L'Ha-Mossad le-Modi'in ule-Takkidim Meyhuhadim (nome completo) al pari
della Cia ha alimentato nel Belpaese la sanguinosa strategia della tensione.
Ecco cosa attesta qualche brano della sentenza firmata dal magistrato Ferdinando
Imposimato contro Renato Arreni, nell'inchiesta per l’assassinio di Aldo Moro:
«Occorre prendere
atto del fatto che i servizi segreti israeliani ebbero una perfetta conoscneza
del fenomeno eversivo italiano fin dal suo sorgere, inserendosi in essso con
una continua azione di sostegno ideologico e materiale (…) In effetti fin da allora
risultò che terroristi mediorientali legati ad Arafat e Mossad avevano deciso
di trasferire in Italia il conflitto del Medio oriente».
E infine, le
motivazioni:
«I servizi segreti israeliani,
operando in Italia ininterrottamente almeno fino al 1976-1977, furono mossi dal
fine di destabilizzazione politica e sociale in Italia (come avevano
sperimentato proficuamente in altri paesi mediorientali quali il Libano, la
Giordania e l’Egitto) al fine di indurre l’America a vedere Israele come l’unico
punto di riferimento alleato nel mediterraneo per averne in tal modo maggiore
sostegno in termini politici e militari».
L’Italia senza sovranità,
usata indiscriminatamente da 70 anni come un campo di battaglia: basti pensare
al traffico di armi intercorrente tra la loggia P2 di Cefis-Gelli
ed i servizi di intelligence sionisti. Un sistema di affari clandestini consolidato
infine con l’accordo di cooperazione militare sottoscritto dal governo
Berlusconi. Un memorandum di intesa che prevede “acquisizioni e produzioni
congiunte di armamenti come bombe, mine, razzi, siluri, carri, esplosivi ed
equipaggiamenti per la guerra elettronica” e cooperazione bilaterale nel
settore. Attività lucrose che restano top secret per legge, anche se un’altra
legge italiana (seppure manomessa dal ministro Cesare Previti con il favore della finta opposizione di centro sinistra) vieta il commercio
con nazioni in stato di guerra. Dulcis in fundo: non si comprende per quale
ragione il Governo italiano abbia fornito al Mossad l’elenco completo di tutti
gli agenti segreti italiani e non viceversa il Governo di Tel Aviv.

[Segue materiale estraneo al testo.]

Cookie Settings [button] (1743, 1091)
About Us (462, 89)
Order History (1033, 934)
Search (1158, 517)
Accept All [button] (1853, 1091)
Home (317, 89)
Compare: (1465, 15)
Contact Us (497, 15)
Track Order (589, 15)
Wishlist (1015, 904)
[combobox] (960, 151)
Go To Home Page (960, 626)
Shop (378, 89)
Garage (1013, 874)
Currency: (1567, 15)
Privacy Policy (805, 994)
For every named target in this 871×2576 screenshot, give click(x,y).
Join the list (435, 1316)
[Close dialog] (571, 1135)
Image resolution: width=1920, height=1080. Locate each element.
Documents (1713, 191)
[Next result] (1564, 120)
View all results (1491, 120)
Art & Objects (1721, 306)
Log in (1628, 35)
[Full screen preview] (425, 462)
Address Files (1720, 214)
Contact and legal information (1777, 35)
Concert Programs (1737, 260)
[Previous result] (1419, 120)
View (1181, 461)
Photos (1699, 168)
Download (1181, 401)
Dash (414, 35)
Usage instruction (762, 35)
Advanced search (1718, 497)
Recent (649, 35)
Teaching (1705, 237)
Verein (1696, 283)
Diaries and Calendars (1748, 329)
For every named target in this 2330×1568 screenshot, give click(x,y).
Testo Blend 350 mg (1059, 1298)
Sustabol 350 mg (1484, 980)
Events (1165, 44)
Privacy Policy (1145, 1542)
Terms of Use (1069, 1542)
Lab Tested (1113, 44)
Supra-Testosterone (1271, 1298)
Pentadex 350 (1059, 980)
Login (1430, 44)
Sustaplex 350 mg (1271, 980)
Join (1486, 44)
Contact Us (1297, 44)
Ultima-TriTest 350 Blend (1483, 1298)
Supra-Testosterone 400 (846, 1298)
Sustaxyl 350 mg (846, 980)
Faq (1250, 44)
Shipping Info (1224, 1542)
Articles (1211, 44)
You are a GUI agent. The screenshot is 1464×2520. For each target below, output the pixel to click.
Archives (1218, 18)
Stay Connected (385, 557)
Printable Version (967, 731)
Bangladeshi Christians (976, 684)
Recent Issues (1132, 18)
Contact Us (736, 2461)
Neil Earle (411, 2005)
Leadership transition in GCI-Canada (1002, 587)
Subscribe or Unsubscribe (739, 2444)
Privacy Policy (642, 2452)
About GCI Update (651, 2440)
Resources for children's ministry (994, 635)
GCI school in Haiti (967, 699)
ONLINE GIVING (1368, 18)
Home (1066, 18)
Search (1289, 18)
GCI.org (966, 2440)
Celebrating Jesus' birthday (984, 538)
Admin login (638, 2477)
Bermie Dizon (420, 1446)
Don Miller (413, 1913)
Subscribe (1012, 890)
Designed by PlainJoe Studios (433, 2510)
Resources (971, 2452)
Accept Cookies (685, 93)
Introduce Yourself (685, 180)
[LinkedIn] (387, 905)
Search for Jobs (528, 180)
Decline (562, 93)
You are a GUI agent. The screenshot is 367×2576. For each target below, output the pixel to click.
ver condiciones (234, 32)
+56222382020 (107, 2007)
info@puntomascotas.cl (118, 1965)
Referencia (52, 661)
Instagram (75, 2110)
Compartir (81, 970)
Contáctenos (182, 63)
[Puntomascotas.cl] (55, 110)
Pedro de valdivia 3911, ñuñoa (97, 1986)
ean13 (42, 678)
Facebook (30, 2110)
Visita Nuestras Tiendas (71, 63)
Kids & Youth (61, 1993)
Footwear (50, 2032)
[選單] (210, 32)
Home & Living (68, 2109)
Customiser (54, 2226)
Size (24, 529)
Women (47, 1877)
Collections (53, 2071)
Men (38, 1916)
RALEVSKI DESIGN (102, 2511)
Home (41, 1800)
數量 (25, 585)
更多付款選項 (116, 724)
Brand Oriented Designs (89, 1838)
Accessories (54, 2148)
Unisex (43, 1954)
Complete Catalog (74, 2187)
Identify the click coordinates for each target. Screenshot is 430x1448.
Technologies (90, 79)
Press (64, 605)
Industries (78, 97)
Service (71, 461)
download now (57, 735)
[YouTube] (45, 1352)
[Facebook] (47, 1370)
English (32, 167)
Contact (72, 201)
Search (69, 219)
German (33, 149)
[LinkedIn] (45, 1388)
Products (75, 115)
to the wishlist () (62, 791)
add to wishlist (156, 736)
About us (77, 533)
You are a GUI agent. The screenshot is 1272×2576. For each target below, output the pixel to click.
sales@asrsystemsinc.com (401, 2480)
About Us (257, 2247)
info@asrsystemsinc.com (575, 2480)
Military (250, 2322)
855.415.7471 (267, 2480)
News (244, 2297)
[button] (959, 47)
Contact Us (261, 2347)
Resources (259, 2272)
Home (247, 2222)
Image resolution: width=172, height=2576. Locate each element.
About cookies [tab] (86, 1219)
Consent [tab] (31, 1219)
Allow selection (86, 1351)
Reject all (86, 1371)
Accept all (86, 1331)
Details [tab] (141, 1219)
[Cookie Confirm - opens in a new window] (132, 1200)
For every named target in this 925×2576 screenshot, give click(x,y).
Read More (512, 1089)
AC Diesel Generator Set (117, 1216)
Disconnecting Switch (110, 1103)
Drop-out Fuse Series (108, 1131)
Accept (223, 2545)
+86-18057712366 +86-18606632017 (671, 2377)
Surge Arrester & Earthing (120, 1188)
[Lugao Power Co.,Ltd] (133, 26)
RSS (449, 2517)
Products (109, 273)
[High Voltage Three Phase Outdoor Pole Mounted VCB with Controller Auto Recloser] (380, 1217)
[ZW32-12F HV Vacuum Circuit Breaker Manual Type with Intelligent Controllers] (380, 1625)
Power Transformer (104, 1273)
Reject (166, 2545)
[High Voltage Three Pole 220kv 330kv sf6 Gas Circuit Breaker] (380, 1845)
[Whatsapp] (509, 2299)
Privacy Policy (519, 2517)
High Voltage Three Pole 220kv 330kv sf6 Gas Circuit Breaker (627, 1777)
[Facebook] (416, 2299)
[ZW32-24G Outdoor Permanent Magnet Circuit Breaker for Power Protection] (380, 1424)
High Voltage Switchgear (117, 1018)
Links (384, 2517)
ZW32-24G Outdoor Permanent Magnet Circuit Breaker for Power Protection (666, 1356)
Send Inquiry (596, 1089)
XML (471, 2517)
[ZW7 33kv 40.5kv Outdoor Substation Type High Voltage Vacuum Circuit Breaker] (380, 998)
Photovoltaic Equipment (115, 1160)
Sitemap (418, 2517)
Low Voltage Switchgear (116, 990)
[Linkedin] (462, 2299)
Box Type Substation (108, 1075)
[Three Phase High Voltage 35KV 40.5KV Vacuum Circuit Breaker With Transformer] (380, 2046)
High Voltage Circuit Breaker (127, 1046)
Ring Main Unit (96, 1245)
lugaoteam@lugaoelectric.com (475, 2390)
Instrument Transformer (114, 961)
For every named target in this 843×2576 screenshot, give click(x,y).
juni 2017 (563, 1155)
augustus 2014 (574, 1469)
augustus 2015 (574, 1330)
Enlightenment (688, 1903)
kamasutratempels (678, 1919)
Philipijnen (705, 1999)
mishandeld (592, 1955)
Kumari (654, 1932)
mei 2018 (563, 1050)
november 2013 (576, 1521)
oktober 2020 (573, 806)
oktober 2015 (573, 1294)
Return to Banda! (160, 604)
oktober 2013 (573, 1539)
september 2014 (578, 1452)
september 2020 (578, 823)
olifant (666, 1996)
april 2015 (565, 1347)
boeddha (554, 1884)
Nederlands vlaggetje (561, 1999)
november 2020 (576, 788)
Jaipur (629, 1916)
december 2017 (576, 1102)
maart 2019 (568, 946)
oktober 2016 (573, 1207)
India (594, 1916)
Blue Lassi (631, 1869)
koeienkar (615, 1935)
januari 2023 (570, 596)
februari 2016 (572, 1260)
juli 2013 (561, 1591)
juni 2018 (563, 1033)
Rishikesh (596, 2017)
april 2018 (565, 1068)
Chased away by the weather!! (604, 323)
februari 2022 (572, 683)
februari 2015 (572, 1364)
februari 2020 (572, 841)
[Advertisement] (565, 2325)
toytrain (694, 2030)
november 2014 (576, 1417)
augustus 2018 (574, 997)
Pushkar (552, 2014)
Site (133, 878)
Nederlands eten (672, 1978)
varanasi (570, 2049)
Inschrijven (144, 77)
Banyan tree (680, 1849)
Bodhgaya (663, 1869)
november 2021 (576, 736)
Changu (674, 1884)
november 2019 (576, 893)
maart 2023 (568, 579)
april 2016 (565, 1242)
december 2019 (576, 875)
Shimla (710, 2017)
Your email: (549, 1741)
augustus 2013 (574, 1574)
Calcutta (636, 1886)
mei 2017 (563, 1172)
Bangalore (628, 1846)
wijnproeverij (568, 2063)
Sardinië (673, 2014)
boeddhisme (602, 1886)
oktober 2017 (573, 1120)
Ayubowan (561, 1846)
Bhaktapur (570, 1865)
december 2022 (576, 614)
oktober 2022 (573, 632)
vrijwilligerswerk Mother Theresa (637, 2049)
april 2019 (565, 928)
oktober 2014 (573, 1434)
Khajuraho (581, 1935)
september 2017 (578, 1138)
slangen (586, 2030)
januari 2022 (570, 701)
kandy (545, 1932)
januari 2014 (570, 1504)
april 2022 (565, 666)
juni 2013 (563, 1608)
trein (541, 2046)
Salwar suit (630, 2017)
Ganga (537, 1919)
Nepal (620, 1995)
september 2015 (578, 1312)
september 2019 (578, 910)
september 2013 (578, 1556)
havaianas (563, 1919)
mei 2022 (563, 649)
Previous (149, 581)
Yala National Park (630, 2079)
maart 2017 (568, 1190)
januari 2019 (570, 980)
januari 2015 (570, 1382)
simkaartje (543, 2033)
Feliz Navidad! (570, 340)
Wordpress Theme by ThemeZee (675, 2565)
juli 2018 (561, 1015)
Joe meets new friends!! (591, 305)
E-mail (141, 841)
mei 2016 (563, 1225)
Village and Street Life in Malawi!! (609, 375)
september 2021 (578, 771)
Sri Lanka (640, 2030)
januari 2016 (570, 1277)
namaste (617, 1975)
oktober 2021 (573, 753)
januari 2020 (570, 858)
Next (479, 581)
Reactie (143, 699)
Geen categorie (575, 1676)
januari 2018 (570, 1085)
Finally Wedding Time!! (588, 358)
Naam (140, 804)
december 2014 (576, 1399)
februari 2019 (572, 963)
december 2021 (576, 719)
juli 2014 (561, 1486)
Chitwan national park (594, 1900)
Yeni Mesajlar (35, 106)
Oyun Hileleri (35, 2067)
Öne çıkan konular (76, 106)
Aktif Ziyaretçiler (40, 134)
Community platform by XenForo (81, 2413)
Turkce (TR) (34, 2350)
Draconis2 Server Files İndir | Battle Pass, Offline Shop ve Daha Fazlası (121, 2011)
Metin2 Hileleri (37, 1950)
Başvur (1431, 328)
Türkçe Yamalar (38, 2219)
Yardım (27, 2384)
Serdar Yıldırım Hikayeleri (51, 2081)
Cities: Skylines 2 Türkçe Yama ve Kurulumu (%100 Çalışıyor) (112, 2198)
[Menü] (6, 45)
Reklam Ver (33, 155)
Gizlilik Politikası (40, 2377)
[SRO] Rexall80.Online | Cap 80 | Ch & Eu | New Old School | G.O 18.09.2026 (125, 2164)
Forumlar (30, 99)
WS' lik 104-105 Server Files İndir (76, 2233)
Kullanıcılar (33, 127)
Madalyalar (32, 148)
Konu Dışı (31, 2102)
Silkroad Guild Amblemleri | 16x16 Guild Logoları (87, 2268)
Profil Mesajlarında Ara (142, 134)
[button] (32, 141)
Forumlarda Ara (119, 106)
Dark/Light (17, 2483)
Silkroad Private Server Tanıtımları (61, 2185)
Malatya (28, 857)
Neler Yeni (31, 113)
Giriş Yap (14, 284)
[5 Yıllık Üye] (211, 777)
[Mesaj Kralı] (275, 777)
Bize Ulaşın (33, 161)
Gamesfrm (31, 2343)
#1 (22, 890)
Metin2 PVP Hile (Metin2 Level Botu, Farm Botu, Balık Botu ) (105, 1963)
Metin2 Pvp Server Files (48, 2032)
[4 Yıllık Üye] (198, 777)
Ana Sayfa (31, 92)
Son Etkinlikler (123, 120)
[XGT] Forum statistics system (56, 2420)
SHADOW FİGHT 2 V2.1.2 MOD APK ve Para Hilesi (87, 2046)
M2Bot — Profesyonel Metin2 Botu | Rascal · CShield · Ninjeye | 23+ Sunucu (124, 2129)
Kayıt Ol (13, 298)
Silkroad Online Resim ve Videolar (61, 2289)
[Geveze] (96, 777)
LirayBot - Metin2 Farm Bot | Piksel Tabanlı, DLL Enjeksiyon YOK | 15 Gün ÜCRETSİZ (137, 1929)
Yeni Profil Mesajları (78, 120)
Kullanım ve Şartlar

Tutto è legato. Così fanno riflettere le mancate risposte governative alle interrogazioni parlamentari sul caso che illuminavano anche le attività clandestine di Gladio e la presenza in Italia di armaneti nucleari USA in violazione del TNP.
Post scriptum
A più di qualcuno a Roma e a Tel
Aviv magari torna la memoria. Noi sappiamo…
suggerimenti di lettura:
http://sulatestagiannilannes.blogspot.it/search?q=israele
suggerimenti di lettura:
http://sulatestagiannilannes.blogspot.it/search?q=israele
E' sempre scioccante rileggere ciò che si sapeva già, ma sempre si dimentica... Sarebbe assai utile se ci aiutasse a ricostruire ciò che oggi i servizi segreti israeliani stanno facendo per ottenere bavagli legislativi in diversi Stati (dagli USA all'UK ed alla Francia e... domani in Italia) che impediscani ogni critica alle politiche israeliane, insieme con il BDS ...e chi sa, tali pesanti impedimenti alla libertà di espressione ed organizzazione ed azione politica potrebbero tornare assai utili in generale a Stati i cui governi sempre meno si sentono legati ad un mandato popolare e vincolati a principi democratici...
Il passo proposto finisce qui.